His last public appearance was waving to fans from the back of a golf cart before the final of the soccer World Cup in Johannesburg's Soccer City stadium in July 2010.

During his retirement, the ex-president divided his time between his home in the wealthy Johannesburg suburb of Houghton, and Qunu, the village in the poor Eastern Cape province where he was born.

The public's last glimpse of him was a brief clip aired by state television in April this year during a visit to his home by President Zuma and other senior officials of the ruling African National Congress.

At the time, the 101-year-old liberation movement, which led the fight against white-minority rule, assured the public Mandela was "in good shape", although the footage showed a thin and frail old man sitting expressionless in an armchair.

PROFILE: Nelson ‘Madiba’ Mandela

The anti-apartheid hero was born in Transkei, South Africa on July 18, 1918. His father was Chief Henry Mandela of the Tembu Tribe.

  • Mandela was educated at University College of Fort Hare and the University of Witwatersrand and qualified in law in 1942. He joined the African National Congress in 1944 and was engaged in resistance against the ruling National Party's apartheid policies after 1948.
  • He went on trial for treason in 1956-1961 and was acquitted in 1961.
  • After the banning of the ANC in 1960, Nelson Mandela argued for the setting up of a military wing within the ANC.
  • In June 1961, the ANC executive considered his proposal on the use of violent tactics and agreed that those members who wished to involve themselves in Mandela's campaign would not be stopped from doing so by the ANC.
  • This led to the formation of Umkhonto we Sizwe.
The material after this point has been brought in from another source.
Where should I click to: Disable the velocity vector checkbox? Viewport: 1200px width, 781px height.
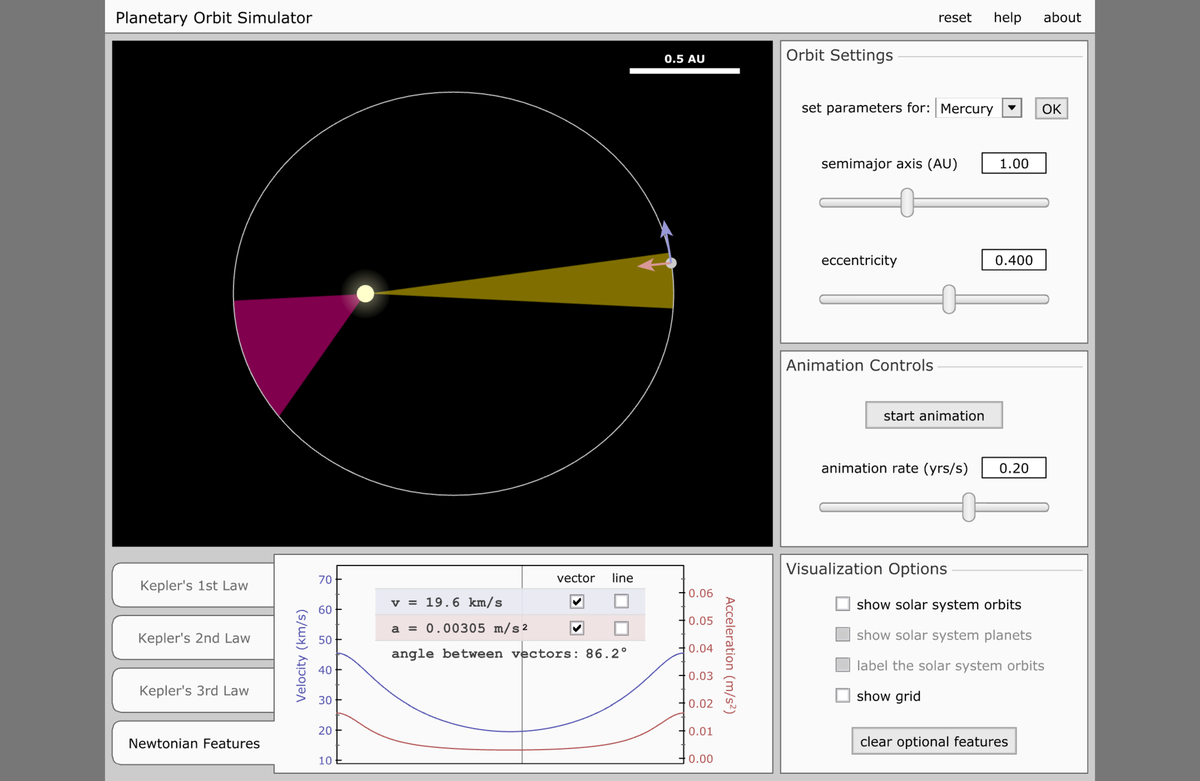[577, 600]
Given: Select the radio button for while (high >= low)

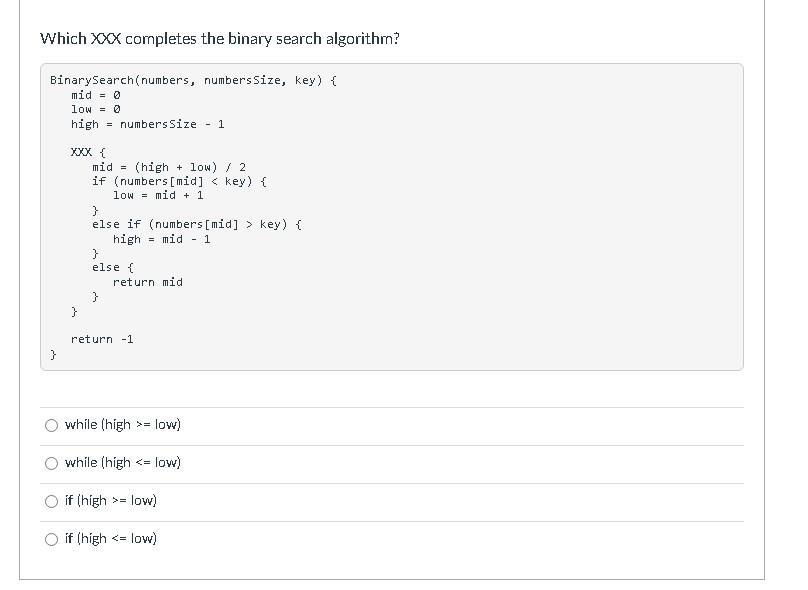Looking at the screenshot, I should pyautogui.click(x=52, y=425).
Mandela was arrested in 1962 and sentenced to five years' imprisonment with hard labour.
  • In 1963, when many fellow leaders of the ANC and the Umkhonto we Sizwe were arrested, Mandela was brought to stand trial with them for plotting to overthrow the government by violence.
  • His statement from the dock received considerable international publicity. On June 12, 1964, eight of the accused, including Mandela, were sentenced to life imprisonment.
  • From 1964 to 1982, he was incarcerated at Robben Island Prison, off Cape Town; thereafter, he was at Pollsmoor Prison, nearby on the mainland.
  • During his years in prison, Nelson Mandela's reputation grew steadily. He was widely accepted as the most significant black leader in South Africa and became a potent symbol of resistance as the anti-apartheid movement gathered strength.
  • He consistently refused to compromise his political position to obtain his freedom.
  • Nelson Mandela was released on February 11, 1990. After his release, he plunged himself wholeheartedly into his life's work, striving to attain the goals he and others had set out almost four decades earlier.
  • In 1991, at the first national conference of the ANC held inside South Africa after the organization had been banned in 1960, Mandela was elected President of the ANC.
  • His lifelong friend and colleague, Oliver Tambo, became the organisation's National Chairperson.